Recomendação
é manter uma alimentação variada e equilibrada.
A
sensação de raciocínio lento,
confusão, dificuldade de concentração, pensamentos vagos e
problemas de comunicação pode estar associada ao que especialistas
chamam de névoa mental. Esses sintomas podem surgir em situações
temporárias, como períodos de estresse e tensão. No entanto,
quando persistem ou se agravam, podem indicar alterações cognitivas
que merecem atenção.
A
falta de diagnóstico e tratamento precoces pode contribuir para o
declínio das funções cognitivas, afetando a memória de curto e
longo prazo.
Um
dos desafios é que os sintomas costumam ser semelhantes aos de
outras condições, como estresse, distúrbios da tireoide, depressão
e diabetes. Por isso, muitas pessoas deixam de procurar avaliação
médica, o que pode atrasar o diagnóstico.
Pesquisas
sugerem que esses sintomas podem estar relacionados a processos
inflamatórios e alterações no fluxo sanguíneo cerebral. Um estudo
publicado na revista científica Frontiers
in Neuroscience apontou
que a luteolina, um flavonoide com propriedades antioxidantes e
anti-inflamatórias, pode contribuir para a redução da inflamação
cerebral e do estresse oxidativo, fatores associados ao declínio
cognitivo. A substância está presente em alimentos como vegetais,
nozes e alguns chás de ervas.
Alimentação
equilibrada e saúde cerebral
Especialistas
destacam que não existe um alimento capaz de prevenir sozinho o
declínio cognitivo ou regenerar completamente o cérebro. A
principal recomendação é manter uma alimentação variada e
equilibrada.
Segundo
a nutricionista Mercedes Engemann, a dieta exerce influência direta
sobre o funcionamento cerebral.
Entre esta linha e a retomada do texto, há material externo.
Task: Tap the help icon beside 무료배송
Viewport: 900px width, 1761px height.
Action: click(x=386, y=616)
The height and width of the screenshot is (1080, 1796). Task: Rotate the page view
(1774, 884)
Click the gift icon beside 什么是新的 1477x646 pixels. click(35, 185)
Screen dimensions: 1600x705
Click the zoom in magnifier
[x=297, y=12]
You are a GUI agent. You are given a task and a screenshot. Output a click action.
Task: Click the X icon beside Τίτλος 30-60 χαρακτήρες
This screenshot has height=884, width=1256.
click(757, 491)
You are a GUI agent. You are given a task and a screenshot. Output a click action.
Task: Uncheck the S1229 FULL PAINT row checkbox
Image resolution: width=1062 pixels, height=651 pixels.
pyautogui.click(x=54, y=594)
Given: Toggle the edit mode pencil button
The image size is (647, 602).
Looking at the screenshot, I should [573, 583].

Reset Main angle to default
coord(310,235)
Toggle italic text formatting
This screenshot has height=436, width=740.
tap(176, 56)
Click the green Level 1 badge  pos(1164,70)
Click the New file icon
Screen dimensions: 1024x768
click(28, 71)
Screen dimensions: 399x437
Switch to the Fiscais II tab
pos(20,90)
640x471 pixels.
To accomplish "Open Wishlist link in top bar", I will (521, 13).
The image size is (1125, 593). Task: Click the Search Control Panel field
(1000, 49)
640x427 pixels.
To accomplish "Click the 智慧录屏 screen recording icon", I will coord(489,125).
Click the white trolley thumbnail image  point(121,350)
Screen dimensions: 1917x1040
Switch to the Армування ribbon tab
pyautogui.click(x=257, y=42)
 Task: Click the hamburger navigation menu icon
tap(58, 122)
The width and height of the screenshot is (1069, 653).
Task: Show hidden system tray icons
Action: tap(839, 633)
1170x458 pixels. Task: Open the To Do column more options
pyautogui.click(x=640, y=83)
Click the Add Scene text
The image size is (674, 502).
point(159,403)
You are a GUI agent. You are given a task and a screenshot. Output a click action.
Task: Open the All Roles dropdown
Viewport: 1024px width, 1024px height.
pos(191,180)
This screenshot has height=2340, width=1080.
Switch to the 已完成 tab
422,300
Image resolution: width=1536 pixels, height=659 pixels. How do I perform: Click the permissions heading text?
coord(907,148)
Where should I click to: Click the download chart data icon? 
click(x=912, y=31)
A informação é do jornal La
Nacion, da Argentina.
Ela
explica que uma alimentação rica em gorduras saturadas e trans, e
pobre em vitaminas e minerais, favorece a produção de radicais
livres, moléculas que podem causar danos celulares e contribuir para
o declínio cognitivo.
A
neurologista Lucia Zavala ressalta que a alimentação vai além do
fornecimento de energia ao organismo e desempenha papel importante na
manutenção da saúde neurológica.
As
evidências científicas indicam que os alimentos mais benéficos
para o cérebro são, em grande parte, os mesmos associados à
proteção de outros sistemas do organismo, como o cardiovascular e o
imunológico.
Alimentos
fermentados
Uma
revisão de 45 estudos sobre alimentos fermentados concluiu que eles
podem trazer benefícios para a saúde cerebral, incluindo melhora da
memória e possível desaceleração do declínio cognitivo.
Produzidos
por meio da fermentação de carboidratos em álcool ou ácidos,
esses alimentos incluem opções como iogurte, queijo, pão,
kombucha, kefir e vinagre.
De
acordo com Zavala, parte desses benefícios pode estar relacionada
aos probióticos presentes em alguns alimentos fermentados, que
contribuem para a saúde intestinal e podem influenciar positivamente
a função cerebral.
Folhas
verdes e vegetais
Vegetais
folhosos e outros alimentos de origem vegetal são fontes importantes
de antioxidantes, vitaminas e compostos bioativos.
Engemann
destaca que o brócolis, por exemplo, possui elevada concentração
de vitamina K, nutriente associado à manutenção das funções
cognitivas, especialmente em pessoas mais velhas.
Esses
alimentos também fornecem folato, uma forma natural da vitamina B9
essencial para a formação de glóbulos vermelhos e para a produção
de neurotransmissores. Estudos indicam que a deficiência de folato
pode estar relacionada a alguns problemas neurológicos.
Além
disso, por serem ricos em antioxidantes, fibras e flavonoides, ajudam
a reduzir o estresse oxidativo e a inflamação, fatores associados
ao desenvolvimento de doenças neurodegenerativas.
Peixes
ricos em ômega-3
De
acordo com um relatório da Harvard Medical School, peixes gordurosos
são importantes fontes de ácidos graxos ômega-3, nutrientes
associados à saúde cerebral.
O
documento aponta que o consumo regular desses peixes está
relacionado a menores níveis sanguíneos de beta-amiloide, proteína
associada à doença de Alzheimer. A recomendação é incluir peixe
na alimentação pelo menos duas vezes por semana.
Para
Zavala, os benefícios tendem a ser maiores quando hábitos
alimentares saudáveis são adotados precocemente, mas mudanças na
dieta podem trazer resultados positivos em qualquer fase da vida.